During the Dec. 10 overflight of the U.S. bomber, Chinese military personnel on the island went on high alert and warned the aircraft to leave, the ministry added in the statement.

Bill Urban, a U.S. Defense Department spokesman, said Friday that the B-52 bomber was not intended to provoke China.

"There was no intention of flying within 12 nautical miles of any feature," Urban said in a statement, according to CNN. "This was not a freedom of navigation operation," he said, adding that the U.S. routinely conducts B-52 training operations over the South China Sea.

"These missions are designed to maintain readiness and demonstrate our commitment to fly, sail and operate anywhere allowed under international law," Urban reportedly said.

Urban acknowledged that China had raised concerns about the flight path of a recent training mission. "We are looking into the matter," he reportedly said.

Earlier in December, the U.S. -- for the first time -- deployed a P-8 Poseidon spy plane in Singapore for “maritime security efforts” amid the ongoing tensions in South China Sea.

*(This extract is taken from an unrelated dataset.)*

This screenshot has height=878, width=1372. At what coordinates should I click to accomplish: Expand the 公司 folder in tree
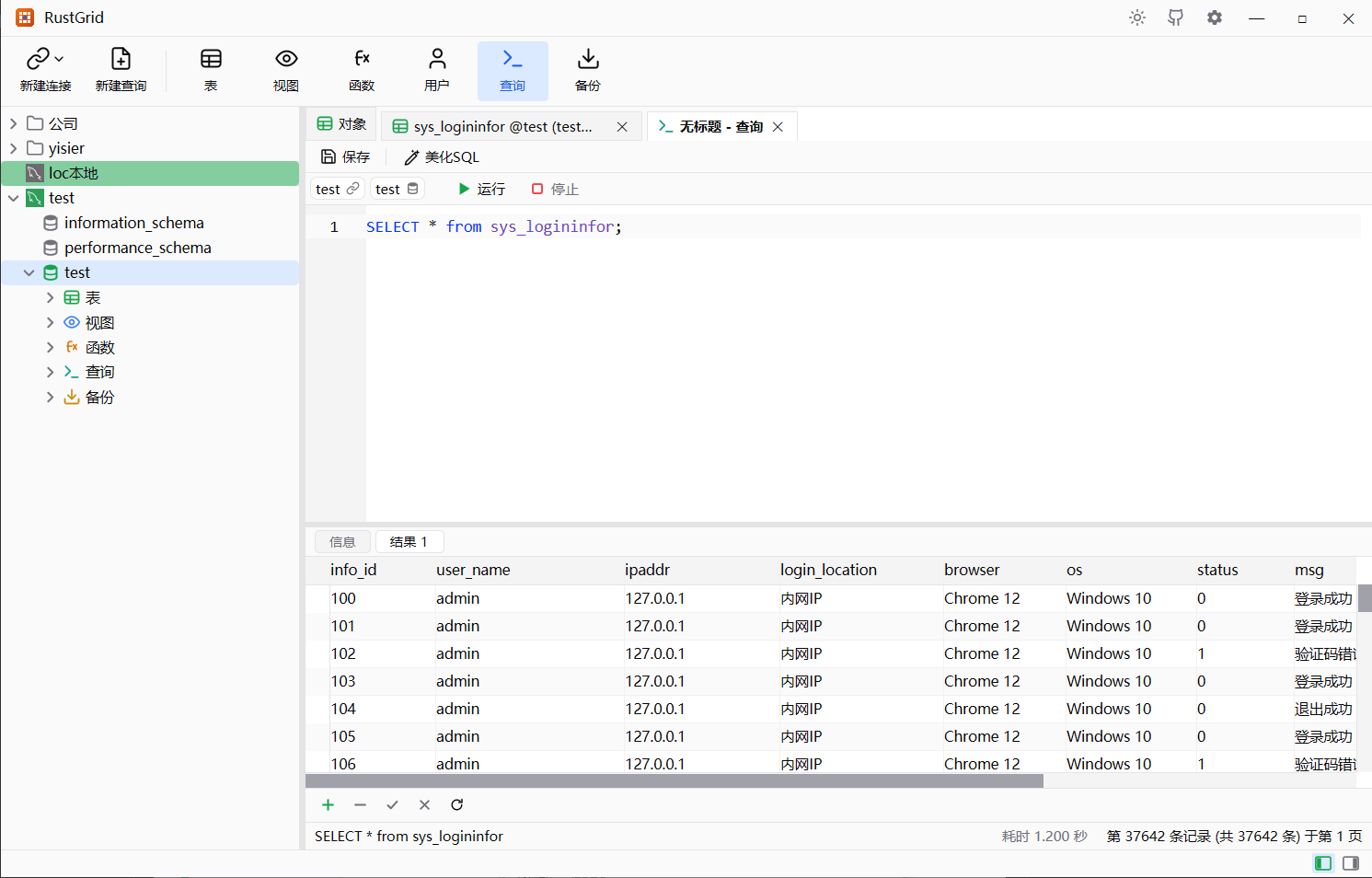click(x=14, y=123)
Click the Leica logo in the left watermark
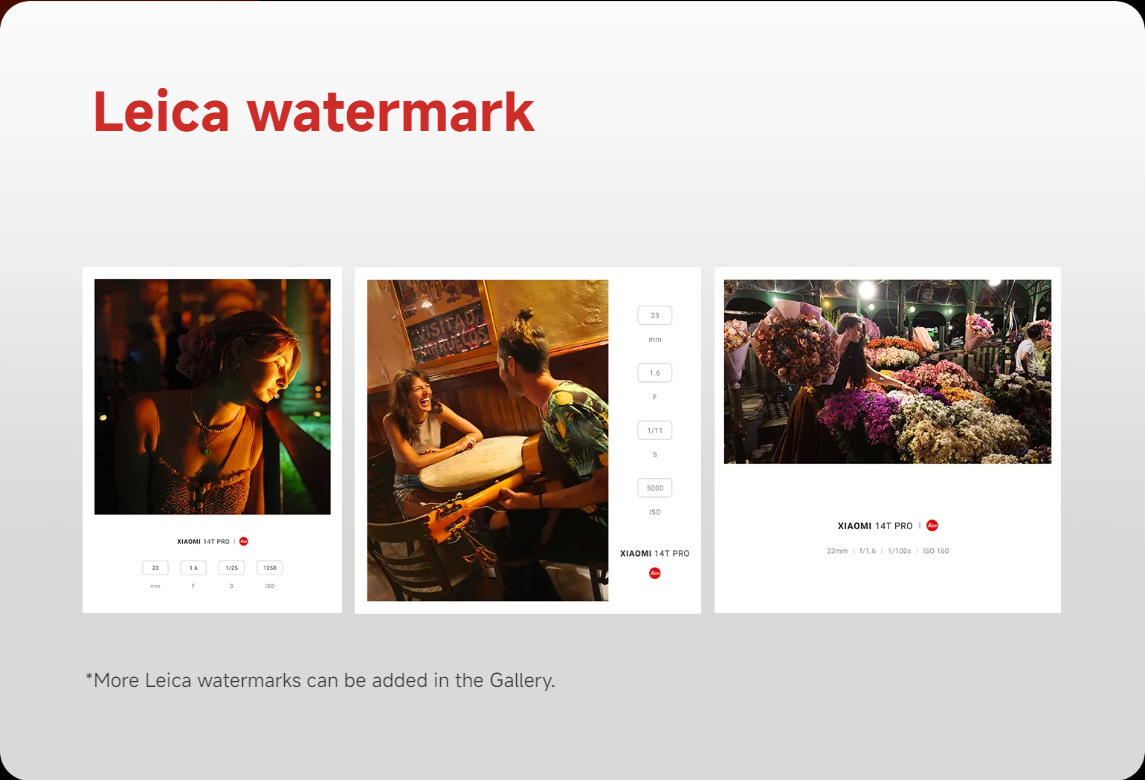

China’s foreign ministry said at the time that America’s move was aimed at militarizing the disputed area.

"I think this kind of increase in military deployment by the United States and the push for regional militarization does not fit with the joint long-term interests of the countries in this region," Hua Chunying, a spokesman for the foreign ministry, said. "We also hope the relevant sides will take more actions that would be really beneficial to strengthening mutual trust among regional countries, actions that would benefit the protection of regional peace and development."

China asserts its claims to almost all of South China Sea, through which $5 trillion in international trade passes each year, resulting in territorial disputes with several countries, including Vietnam, the Philippines and Malaysia that have overlapping claims. Beijing is also involved in a separate dispute with Japan over islands in the East China Sea.